Segment Open

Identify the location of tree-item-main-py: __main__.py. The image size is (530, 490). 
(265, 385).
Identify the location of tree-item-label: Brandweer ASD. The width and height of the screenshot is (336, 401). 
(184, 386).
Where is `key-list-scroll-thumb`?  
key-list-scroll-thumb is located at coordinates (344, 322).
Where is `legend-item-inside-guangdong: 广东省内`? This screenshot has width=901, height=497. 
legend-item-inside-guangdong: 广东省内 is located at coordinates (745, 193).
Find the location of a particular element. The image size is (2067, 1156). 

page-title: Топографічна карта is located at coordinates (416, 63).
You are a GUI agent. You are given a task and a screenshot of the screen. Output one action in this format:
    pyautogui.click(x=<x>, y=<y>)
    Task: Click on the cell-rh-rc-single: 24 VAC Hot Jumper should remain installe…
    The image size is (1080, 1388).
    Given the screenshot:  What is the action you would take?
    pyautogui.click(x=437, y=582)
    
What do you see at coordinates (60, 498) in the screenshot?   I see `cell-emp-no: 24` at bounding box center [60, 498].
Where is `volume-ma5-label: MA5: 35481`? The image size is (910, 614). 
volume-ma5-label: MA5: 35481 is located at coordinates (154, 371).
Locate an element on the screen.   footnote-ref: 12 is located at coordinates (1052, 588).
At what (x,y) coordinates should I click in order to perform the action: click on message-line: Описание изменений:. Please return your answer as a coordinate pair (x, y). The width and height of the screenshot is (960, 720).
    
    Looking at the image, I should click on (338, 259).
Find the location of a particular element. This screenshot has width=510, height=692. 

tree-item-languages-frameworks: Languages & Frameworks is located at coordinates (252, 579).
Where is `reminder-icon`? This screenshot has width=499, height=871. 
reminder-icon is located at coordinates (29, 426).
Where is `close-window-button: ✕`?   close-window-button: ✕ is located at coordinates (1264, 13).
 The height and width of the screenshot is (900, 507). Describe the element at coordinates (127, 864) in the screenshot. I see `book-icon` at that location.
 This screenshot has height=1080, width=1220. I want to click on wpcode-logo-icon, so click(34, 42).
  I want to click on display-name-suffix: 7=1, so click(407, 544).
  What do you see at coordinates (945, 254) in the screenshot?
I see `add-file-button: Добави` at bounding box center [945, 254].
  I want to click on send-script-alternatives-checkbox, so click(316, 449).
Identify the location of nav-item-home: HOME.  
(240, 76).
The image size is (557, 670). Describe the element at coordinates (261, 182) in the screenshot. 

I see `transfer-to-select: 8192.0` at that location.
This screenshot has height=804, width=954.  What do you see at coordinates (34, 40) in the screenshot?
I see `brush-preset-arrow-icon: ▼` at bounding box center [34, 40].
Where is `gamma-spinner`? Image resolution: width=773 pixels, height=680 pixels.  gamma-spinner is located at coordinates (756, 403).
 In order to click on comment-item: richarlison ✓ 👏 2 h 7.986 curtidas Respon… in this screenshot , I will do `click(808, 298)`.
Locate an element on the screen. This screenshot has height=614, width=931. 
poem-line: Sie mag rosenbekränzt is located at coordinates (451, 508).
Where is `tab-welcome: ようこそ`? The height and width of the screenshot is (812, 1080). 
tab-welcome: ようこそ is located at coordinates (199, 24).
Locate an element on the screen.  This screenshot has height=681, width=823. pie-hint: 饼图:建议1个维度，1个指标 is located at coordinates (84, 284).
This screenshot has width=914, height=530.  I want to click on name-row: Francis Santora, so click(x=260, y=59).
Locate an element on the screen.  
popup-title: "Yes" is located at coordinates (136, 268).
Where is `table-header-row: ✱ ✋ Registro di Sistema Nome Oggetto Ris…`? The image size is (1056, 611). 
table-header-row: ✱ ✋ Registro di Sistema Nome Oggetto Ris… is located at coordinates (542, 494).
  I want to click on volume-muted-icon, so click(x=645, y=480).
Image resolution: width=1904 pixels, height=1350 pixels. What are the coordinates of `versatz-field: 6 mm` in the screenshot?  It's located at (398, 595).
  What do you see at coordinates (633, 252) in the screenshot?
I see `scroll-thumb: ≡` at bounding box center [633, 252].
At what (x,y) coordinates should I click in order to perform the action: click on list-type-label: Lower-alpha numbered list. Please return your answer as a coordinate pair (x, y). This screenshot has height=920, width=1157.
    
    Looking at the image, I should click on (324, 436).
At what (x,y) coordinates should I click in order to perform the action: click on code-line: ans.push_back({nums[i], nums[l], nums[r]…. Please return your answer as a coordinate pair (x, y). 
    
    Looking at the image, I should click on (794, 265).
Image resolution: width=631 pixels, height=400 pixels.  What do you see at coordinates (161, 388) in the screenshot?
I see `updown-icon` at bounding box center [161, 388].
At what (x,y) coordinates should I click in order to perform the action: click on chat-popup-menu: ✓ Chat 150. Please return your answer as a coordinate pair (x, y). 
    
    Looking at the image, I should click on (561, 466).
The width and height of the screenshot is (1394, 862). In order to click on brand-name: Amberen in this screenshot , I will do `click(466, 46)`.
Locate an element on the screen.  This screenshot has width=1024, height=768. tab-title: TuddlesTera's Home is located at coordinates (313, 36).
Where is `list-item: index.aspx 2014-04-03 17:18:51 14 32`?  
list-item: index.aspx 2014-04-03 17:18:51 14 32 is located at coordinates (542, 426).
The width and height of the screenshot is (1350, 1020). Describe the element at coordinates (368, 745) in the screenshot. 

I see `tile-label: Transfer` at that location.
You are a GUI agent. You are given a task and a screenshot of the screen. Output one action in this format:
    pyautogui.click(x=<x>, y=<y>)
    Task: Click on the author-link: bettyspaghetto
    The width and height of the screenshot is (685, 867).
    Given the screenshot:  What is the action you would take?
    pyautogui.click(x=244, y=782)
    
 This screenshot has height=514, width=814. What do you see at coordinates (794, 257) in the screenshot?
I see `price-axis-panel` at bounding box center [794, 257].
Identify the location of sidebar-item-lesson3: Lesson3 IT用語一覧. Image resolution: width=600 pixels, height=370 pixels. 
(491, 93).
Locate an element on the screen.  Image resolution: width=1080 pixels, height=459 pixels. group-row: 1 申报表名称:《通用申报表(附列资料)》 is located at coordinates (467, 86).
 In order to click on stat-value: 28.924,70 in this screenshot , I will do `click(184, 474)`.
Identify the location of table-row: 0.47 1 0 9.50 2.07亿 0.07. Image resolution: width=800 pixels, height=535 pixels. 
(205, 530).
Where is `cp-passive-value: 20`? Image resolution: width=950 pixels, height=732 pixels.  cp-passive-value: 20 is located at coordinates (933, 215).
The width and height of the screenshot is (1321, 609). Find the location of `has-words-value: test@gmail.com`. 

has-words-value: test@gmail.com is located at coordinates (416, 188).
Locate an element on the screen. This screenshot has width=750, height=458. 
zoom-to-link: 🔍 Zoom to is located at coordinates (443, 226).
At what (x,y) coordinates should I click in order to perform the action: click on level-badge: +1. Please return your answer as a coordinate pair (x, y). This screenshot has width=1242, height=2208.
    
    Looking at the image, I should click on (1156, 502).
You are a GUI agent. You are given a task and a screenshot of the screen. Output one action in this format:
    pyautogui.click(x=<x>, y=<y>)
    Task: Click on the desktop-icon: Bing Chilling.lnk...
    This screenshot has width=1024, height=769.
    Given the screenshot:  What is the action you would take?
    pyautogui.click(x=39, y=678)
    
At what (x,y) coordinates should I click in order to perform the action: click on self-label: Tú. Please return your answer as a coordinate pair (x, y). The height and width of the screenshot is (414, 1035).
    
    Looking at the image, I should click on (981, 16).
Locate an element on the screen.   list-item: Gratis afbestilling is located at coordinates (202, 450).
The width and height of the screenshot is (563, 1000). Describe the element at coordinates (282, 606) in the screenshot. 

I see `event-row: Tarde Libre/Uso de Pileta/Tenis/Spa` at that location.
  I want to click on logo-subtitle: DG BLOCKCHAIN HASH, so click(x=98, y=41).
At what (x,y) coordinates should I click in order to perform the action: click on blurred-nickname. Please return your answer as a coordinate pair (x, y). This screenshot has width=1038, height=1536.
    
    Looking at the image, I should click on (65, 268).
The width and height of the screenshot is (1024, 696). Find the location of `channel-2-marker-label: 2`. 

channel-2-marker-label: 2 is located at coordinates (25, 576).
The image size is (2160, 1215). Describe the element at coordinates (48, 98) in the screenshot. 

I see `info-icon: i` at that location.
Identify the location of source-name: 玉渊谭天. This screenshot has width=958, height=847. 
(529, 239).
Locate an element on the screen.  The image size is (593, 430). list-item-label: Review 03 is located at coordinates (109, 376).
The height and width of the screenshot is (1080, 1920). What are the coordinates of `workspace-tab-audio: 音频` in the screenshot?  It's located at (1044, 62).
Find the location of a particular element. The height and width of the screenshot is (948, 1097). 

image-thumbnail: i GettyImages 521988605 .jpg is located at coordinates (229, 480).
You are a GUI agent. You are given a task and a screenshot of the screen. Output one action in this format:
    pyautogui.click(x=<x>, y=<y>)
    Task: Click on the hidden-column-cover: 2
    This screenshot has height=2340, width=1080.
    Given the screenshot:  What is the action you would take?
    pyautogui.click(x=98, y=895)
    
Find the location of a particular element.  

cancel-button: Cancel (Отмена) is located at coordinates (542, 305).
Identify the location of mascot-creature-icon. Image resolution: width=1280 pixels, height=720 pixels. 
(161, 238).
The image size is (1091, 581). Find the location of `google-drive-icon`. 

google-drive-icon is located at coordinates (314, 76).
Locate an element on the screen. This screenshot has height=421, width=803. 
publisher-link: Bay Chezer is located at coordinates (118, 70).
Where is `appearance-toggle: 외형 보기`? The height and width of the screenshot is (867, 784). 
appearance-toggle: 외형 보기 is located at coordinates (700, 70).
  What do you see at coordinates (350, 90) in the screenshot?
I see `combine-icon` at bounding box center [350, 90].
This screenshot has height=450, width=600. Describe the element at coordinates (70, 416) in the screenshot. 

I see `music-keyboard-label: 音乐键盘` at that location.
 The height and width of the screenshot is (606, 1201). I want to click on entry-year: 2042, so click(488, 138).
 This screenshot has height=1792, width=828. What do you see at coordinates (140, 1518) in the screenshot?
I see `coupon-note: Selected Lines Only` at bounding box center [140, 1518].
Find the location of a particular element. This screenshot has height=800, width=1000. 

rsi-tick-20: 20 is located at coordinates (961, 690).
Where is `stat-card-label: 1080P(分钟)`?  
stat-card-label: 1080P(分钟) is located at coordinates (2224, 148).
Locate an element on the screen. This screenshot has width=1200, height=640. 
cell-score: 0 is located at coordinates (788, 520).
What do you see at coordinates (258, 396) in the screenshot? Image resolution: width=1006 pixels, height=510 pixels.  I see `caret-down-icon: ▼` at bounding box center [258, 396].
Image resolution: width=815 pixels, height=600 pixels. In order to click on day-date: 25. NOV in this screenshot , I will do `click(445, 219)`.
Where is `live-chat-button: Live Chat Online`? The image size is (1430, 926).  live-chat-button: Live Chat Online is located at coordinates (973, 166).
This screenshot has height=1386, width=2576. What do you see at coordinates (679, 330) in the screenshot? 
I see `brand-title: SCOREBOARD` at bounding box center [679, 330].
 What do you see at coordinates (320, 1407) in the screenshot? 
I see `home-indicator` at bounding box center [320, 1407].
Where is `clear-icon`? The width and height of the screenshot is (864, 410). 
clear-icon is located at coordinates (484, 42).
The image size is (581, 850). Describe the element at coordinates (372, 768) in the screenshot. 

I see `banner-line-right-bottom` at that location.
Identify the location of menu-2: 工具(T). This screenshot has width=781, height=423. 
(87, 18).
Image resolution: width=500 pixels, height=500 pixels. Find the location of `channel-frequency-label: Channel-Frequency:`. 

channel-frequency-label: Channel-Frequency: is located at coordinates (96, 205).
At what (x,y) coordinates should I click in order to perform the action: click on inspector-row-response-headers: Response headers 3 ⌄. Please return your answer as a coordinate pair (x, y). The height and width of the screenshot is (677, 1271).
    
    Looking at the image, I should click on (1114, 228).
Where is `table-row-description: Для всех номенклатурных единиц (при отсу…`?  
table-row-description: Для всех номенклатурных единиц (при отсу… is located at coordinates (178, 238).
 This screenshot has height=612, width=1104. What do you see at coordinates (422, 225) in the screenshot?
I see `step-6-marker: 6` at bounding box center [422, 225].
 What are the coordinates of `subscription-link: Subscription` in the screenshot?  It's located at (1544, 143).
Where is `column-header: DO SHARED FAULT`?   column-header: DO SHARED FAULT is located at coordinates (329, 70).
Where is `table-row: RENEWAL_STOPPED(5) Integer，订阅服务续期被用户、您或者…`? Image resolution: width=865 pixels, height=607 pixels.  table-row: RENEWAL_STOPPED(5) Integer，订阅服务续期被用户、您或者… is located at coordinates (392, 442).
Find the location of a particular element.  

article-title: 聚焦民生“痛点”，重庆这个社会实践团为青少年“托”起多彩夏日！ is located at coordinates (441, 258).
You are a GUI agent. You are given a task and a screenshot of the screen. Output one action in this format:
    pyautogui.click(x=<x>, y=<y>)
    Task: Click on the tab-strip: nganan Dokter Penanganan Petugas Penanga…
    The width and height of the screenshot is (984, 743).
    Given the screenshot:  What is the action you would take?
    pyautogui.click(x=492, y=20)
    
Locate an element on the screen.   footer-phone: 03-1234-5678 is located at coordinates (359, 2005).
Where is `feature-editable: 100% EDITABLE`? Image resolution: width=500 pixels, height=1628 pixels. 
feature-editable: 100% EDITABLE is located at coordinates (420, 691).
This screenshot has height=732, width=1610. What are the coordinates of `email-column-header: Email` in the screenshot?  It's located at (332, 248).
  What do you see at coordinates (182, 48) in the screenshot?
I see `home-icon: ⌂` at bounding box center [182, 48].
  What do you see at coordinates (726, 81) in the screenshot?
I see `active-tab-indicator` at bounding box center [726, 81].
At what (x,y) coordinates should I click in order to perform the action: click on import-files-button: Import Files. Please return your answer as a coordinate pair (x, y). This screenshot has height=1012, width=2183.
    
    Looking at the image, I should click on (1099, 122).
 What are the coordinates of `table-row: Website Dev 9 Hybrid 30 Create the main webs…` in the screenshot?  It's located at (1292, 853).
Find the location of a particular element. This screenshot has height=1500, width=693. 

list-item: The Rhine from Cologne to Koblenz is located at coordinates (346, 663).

Segment Closed

* _TASK BRIEF_
Retype the items above from their first line through the line containing "legend-item-inside-guangdong: 广东省内 is", including both of those lines.

* _OUTPUT_
Identify the location of tree-item-main-py: __main__.py. The image size is (530, 490). 
(265, 385).
Identify the location of tree-item-label: Brandweer ASD. The width and height of the screenshot is (336, 401). 
(184, 386).
Where is `key-list-scroll-thumb`?  
key-list-scroll-thumb is located at coordinates (344, 322).
Where is `legend-item-inside-guangdong: 广东省内`? This screenshot has width=901, height=497. 
legend-item-inside-guangdong: 广东省内 is located at coordinates (745, 193).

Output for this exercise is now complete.